DATA PROVIDED:
* * *
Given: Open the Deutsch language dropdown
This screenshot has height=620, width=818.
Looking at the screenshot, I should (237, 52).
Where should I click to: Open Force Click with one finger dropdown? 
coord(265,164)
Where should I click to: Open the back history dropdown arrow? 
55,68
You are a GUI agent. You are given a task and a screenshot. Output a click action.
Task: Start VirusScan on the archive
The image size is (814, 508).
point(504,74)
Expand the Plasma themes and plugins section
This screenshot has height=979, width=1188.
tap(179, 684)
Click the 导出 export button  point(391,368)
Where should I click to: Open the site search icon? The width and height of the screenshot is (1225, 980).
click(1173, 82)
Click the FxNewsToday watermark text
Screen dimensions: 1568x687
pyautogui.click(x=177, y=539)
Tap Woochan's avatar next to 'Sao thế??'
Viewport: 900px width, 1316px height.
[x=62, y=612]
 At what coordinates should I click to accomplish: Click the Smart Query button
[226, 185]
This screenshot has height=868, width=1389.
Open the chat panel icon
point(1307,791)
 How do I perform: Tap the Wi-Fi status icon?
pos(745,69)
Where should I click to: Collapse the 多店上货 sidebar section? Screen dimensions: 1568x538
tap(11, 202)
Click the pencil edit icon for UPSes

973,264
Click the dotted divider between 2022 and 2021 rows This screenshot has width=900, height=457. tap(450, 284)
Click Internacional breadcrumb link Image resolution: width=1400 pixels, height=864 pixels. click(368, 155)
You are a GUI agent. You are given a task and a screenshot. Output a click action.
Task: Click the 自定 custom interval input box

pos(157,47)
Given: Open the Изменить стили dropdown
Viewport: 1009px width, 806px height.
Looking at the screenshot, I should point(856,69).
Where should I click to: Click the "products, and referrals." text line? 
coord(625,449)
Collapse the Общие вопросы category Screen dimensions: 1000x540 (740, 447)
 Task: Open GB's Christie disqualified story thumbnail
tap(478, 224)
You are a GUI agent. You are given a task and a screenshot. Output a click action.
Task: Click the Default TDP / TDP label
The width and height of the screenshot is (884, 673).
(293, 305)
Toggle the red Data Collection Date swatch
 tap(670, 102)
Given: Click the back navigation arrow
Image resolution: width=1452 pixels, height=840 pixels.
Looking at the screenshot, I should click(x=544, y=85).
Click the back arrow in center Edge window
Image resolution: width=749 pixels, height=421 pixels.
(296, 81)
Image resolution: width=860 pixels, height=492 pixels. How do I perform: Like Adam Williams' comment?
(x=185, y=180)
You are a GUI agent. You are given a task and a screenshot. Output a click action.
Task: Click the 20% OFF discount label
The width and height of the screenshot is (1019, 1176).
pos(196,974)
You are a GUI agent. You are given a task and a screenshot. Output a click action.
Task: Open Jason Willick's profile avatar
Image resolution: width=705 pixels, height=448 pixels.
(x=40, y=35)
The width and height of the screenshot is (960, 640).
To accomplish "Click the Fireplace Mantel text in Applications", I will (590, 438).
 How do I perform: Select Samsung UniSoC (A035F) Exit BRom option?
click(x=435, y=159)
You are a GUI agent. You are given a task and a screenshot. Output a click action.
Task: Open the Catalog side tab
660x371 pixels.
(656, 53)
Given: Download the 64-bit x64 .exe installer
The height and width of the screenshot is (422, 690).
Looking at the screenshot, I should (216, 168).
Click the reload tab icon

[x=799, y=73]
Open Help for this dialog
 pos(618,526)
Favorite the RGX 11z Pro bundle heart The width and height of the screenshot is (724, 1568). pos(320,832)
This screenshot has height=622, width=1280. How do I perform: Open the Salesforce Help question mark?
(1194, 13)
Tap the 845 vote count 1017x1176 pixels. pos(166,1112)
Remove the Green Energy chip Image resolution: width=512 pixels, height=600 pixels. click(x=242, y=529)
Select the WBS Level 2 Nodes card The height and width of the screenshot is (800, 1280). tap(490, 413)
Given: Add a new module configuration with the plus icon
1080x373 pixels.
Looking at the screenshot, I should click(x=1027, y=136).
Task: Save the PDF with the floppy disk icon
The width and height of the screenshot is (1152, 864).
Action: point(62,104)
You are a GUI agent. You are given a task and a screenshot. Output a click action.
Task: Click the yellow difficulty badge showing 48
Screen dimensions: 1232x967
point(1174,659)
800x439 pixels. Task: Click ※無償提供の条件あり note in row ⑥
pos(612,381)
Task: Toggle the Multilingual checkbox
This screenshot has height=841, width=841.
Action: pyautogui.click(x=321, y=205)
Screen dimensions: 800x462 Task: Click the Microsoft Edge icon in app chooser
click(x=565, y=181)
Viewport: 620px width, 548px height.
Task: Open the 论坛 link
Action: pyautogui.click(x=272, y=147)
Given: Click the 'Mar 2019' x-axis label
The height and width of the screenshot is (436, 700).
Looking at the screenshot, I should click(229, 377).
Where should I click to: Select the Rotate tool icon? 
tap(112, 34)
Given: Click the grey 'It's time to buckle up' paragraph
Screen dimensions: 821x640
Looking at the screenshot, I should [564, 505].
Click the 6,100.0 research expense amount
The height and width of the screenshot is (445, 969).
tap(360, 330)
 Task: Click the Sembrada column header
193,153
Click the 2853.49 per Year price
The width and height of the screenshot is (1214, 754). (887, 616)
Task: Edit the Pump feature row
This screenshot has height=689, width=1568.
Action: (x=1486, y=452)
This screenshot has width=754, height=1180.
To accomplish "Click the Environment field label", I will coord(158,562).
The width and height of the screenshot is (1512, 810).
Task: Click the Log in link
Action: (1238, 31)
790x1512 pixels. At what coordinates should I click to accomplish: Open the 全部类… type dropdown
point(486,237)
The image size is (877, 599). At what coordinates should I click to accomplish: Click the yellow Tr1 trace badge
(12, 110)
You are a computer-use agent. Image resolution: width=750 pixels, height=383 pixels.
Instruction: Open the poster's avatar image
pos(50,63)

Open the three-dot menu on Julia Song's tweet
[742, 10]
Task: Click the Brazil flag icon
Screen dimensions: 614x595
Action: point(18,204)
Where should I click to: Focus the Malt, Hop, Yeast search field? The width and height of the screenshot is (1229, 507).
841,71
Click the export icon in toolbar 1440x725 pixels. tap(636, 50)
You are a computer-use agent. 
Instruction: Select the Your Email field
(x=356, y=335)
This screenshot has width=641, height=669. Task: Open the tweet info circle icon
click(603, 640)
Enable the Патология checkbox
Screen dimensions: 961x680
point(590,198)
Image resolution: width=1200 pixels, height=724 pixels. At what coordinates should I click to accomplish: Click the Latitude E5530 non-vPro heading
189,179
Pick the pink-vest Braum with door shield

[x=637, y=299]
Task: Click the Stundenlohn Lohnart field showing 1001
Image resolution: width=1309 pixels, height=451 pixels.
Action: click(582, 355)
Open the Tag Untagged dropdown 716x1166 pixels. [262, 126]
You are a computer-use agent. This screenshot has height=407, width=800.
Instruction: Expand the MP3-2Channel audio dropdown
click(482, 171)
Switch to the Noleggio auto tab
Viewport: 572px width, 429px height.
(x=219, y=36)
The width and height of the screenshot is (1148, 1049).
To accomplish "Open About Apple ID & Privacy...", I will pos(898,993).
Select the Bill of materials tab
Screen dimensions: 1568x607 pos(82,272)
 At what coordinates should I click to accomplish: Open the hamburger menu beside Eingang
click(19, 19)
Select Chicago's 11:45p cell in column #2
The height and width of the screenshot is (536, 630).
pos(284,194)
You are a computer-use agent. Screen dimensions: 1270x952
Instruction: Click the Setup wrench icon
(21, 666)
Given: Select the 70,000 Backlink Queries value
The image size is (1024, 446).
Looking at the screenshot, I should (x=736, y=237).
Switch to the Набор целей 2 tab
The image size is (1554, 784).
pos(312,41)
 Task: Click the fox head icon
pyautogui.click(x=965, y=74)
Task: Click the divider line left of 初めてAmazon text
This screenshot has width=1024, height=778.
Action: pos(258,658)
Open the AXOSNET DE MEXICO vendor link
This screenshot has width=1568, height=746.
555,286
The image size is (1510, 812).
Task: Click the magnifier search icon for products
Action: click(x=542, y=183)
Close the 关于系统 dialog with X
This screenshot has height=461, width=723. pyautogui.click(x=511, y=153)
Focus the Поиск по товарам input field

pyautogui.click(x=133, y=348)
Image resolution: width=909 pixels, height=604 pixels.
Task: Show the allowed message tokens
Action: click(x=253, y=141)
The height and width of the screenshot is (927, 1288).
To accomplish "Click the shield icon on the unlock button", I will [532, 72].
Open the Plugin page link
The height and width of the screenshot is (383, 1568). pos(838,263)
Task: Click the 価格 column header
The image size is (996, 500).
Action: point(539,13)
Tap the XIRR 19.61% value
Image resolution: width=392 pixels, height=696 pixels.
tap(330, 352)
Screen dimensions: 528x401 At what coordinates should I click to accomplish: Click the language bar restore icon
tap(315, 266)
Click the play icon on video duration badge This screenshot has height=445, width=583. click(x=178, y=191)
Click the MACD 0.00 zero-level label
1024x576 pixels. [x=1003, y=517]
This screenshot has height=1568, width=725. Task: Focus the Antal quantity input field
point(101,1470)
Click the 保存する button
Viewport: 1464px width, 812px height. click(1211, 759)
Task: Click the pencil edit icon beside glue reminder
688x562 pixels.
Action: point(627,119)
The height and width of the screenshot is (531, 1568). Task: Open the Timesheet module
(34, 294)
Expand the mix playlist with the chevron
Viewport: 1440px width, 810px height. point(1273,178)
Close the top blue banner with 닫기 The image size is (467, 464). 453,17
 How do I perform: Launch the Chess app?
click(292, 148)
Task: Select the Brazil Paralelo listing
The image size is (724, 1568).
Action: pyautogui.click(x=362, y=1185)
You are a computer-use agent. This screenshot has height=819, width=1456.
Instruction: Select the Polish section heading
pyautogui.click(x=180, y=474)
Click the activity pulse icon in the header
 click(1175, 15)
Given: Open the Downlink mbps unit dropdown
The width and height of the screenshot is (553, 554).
* * *
Look through the listing above. Pick out each line with "Brazil" and copy it.

ANSWER TO THIS PROBLEM:
Task: Click the Brazil flag icon
Task: Select the Brazil Paralelo listing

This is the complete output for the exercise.